=== Work instruction ===
Would you repeat each of the lines below exactly?

[Opening Data records section]

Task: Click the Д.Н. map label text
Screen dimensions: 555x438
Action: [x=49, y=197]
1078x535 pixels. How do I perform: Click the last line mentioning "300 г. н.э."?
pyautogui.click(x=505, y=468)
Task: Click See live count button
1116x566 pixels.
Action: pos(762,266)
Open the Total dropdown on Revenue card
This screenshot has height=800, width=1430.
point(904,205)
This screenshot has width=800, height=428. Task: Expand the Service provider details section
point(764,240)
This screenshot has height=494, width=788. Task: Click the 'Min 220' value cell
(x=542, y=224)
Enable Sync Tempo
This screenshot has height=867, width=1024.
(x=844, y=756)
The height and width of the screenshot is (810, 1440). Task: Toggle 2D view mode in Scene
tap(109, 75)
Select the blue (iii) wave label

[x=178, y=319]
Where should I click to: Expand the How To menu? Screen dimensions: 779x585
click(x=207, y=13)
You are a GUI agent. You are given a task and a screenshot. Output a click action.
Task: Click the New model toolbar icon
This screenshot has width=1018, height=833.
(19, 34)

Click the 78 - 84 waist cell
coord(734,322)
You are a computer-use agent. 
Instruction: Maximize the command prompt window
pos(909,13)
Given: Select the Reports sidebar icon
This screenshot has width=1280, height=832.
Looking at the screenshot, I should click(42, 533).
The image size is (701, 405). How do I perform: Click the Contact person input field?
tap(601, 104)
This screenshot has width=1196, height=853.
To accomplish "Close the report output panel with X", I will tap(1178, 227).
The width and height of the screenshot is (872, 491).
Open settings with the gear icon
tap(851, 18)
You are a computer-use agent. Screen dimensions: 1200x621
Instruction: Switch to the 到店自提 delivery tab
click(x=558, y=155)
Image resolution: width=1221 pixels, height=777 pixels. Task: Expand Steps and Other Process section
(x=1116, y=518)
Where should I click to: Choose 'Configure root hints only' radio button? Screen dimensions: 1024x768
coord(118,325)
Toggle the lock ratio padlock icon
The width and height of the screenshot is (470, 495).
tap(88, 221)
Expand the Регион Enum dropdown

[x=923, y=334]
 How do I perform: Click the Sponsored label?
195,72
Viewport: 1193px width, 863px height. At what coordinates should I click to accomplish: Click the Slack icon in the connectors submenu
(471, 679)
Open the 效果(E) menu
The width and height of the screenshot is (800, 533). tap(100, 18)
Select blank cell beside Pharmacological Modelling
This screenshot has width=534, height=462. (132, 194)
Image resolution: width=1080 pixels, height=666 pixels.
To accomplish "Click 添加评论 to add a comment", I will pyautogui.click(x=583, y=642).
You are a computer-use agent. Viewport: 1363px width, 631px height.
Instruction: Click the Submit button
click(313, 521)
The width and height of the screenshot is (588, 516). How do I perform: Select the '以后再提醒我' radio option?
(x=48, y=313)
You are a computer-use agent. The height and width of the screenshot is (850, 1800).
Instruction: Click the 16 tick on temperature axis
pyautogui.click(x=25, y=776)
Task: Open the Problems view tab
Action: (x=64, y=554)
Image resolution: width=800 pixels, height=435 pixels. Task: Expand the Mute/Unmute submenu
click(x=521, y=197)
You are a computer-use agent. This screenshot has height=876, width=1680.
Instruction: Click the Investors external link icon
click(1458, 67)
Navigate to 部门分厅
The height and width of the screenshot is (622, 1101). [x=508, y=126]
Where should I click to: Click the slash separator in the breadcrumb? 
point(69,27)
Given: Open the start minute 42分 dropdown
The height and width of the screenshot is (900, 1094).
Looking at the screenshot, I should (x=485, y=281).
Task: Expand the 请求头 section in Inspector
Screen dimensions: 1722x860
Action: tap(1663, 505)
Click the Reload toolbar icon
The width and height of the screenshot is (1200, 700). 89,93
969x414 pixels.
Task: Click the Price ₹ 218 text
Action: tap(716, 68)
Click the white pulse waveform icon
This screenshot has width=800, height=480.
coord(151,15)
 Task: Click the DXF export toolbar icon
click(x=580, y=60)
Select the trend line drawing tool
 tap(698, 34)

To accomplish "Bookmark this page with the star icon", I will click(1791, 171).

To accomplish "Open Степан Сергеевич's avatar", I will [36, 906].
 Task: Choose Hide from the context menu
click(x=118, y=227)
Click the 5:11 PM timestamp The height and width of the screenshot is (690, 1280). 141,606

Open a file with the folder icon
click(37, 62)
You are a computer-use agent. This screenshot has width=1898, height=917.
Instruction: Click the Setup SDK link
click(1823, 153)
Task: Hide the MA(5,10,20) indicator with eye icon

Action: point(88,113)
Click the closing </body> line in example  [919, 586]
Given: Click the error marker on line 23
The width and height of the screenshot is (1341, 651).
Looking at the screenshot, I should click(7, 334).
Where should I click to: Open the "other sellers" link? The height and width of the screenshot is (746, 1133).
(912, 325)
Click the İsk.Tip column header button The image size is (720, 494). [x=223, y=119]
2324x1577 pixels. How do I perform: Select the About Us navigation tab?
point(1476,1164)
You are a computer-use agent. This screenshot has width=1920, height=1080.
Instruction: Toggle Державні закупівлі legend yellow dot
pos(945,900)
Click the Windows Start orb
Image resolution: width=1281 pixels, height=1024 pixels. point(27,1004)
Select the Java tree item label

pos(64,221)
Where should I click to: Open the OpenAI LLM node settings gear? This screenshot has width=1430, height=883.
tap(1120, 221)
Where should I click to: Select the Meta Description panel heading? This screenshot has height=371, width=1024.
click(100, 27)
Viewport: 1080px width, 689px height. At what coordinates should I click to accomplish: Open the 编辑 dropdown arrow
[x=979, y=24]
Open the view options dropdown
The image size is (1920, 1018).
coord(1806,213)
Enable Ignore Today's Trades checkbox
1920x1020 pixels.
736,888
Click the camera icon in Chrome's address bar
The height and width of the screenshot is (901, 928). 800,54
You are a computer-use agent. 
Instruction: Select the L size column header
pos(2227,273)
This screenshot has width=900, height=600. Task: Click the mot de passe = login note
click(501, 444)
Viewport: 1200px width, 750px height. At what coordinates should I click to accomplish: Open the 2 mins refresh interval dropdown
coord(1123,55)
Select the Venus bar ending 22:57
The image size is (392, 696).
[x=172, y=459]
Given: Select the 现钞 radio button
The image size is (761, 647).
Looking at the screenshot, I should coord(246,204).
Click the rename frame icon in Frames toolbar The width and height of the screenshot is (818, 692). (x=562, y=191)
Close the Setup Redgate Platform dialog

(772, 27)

[Closing Data records section]

=== Reply ===
Task: Click the Д.Н. map label text
Screen dimensions: 555x438
Action: [x=49, y=197]
1078x535 pixels. How do I perform: Click the last line mentioning "300 г. н.э."?
pyautogui.click(x=505, y=468)
Task: Click See live count button
1116x566 pixels.
Action: pos(762,266)
Open the Total dropdown on Revenue card
This screenshot has height=800, width=1430.
point(904,205)
This screenshot has width=800, height=428. Task: Expand the Service provider details section
point(764,240)
This screenshot has height=494, width=788. Task: Click the 'Min 220' value cell
(x=542, y=224)
Enable Sync Tempo
This screenshot has height=867, width=1024.
(x=844, y=756)
The height and width of the screenshot is (810, 1440). Task: Toggle 2D view mode in Scene
tap(109, 75)
Select the blue (iii) wave label

[x=178, y=319]
Where should I click to: Expand the How To menu? Screen dimensions: 779x585
click(x=207, y=13)
You are a GUI agent. You are given a task and a screenshot. Output a click action.
Task: Click the New model toolbar icon
This screenshot has width=1018, height=833.
(19, 34)

Click the 78 - 84 waist cell
coord(734,322)
You are a computer-use agent. 
Instruction: Maximize the command prompt window
pos(909,13)
Given: Select the Reports sidebar icon
This screenshot has width=1280, height=832.
Looking at the screenshot, I should click(42, 533).
The image size is (701, 405). How do I perform: Click the Contact person input field?
tap(601, 104)
This screenshot has width=1196, height=853.
To accomplish "Close the report output panel with X", I will tap(1178, 227).
The width and height of the screenshot is (872, 491).
Open settings with the gear icon
tap(851, 18)
You are a computer-use agent. Screen dimensions: 1200x621
Instruction: Switch to the 到店自提 delivery tab
click(x=558, y=155)
Image resolution: width=1221 pixels, height=777 pixels. Task: Expand Steps and Other Process section
(x=1116, y=518)
Where should I click to: Choose 'Configure root hints only' radio button? Screen dimensions: 1024x768
coord(118,325)
Toggle the lock ratio padlock icon
The width and height of the screenshot is (470, 495).
tap(88, 221)
Expand the Регион Enum dropdown

[x=923, y=334]
 How do I perform: Click the Sponsored label?
195,72
Viewport: 1193px width, 863px height. At what coordinates should I click to accomplish: Click the Slack icon in the connectors submenu
(471, 679)
Open the 效果(E) menu
The width and height of the screenshot is (800, 533). tap(100, 18)
Select blank cell beside Pharmacological Modelling
This screenshot has width=534, height=462. (132, 194)
Image resolution: width=1080 pixels, height=666 pixels.
To accomplish "Click 添加评论 to add a comment", I will pyautogui.click(x=583, y=642).
You are a computer-use agent. Viewport: 1363px width, 631px height.
Instruction: Click the Submit button
click(313, 521)
The width and height of the screenshot is (588, 516). How do I perform: Select the '以后再提醒我' radio option?
(x=48, y=313)
You are a computer-use agent. The height and width of the screenshot is (850, 1800).
Instruction: Click the 16 tick on temperature axis
pyautogui.click(x=25, y=776)
Task: Open the Problems view tab
Action: (x=64, y=554)
Image resolution: width=800 pixels, height=435 pixels. Task: Expand the Mute/Unmute submenu
click(x=521, y=197)
You are a computer-use agent. This screenshot has height=876, width=1680.
Instruction: Click the Investors external link icon
click(1458, 67)
Navigate to 部门分厅
The height and width of the screenshot is (622, 1101). [x=508, y=126]
Where should I click to: Click the slash separator in the breadcrumb? 
point(69,27)
Given: Open the start minute 42分 dropdown
The height and width of the screenshot is (900, 1094).
Looking at the screenshot, I should (x=485, y=281).
Task: Expand the 请求头 section in Inspector
Screen dimensions: 1722x860
Action: tap(1663, 505)
Click the Reload toolbar icon
The width and height of the screenshot is (1200, 700). 89,93
969x414 pixels.
Task: Click the Price ₹ 218 text
Action: tap(716, 68)
Click the white pulse waveform icon
This screenshot has width=800, height=480.
coord(151,15)
 Task: Click the DXF export toolbar icon
click(x=580, y=60)
Select the trend line drawing tool
 tap(698, 34)

To accomplish "Bookmark this page with the star icon", I will click(1791, 171).

To accomplish "Open Степан Сергеевич's avatar", I will [36, 906].
 Task: Choose Hide from the context menu
click(x=118, y=227)
Click the 5:11 PM timestamp The height and width of the screenshot is (690, 1280). 141,606

Open a file with the folder icon
click(37, 62)
You are a computer-use agent. This screenshot has width=1898, height=917.
Instruction: Click the Setup SDK link
click(1823, 153)
Task: Hide the MA(5,10,20) indicator with eye icon

Action: point(88,113)
Click the closing </body> line in example  [919, 586]
Given: Click the error marker on line 23
The width and height of the screenshot is (1341, 651).
Looking at the screenshot, I should click(7, 334).
Where should I click to: Open the "other sellers" link? The height and width of the screenshot is (746, 1133).
(912, 325)
Click the İsk.Tip column header button The image size is (720, 494). [x=223, y=119]
2324x1577 pixels. How do I perform: Select the About Us navigation tab?
point(1476,1164)
You are a computer-use agent. This screenshot has width=1920, height=1080.
Instruction: Toggle Державні закупівлі legend yellow dot
pos(945,900)
Click the Windows Start orb
Image resolution: width=1281 pixels, height=1024 pixels. point(27,1004)
Select the Java tree item label

pos(64,221)
Where should I click to: Open the OpenAI LLM node settings gear? This screenshot has width=1430, height=883.
tap(1120, 221)
Where should I click to: Select the Meta Description panel heading? This screenshot has height=371, width=1024.
click(100, 27)
Viewport: 1080px width, 689px height. At what coordinates should I click to accomplish: Open the 编辑 dropdown arrow
[x=979, y=24]
Open the view options dropdown
The image size is (1920, 1018).
coord(1806,213)
Enable Ignore Today's Trades checkbox
1920x1020 pixels.
736,888
Click the camera icon in Chrome's address bar
The height and width of the screenshot is (901, 928). 800,54
You are a computer-use agent. 
Instruction: Select the L size column header
pos(2227,273)
This screenshot has width=900, height=600. Task: Click the mot de passe = login note
click(501, 444)
Viewport: 1200px width, 750px height. At what coordinates should I click to accomplish: Open the 2 mins refresh interval dropdown
coord(1123,55)
Select the Venus bar ending 22:57
The image size is (392, 696).
[x=172, y=459]
Given: Select the 现钞 radio button
The image size is (761, 647).
Looking at the screenshot, I should coord(246,204).
Click the rename frame icon in Frames toolbar The width and height of the screenshot is (818, 692). (x=562, y=191)
Close the Setup Redgate Platform dialog

(772, 27)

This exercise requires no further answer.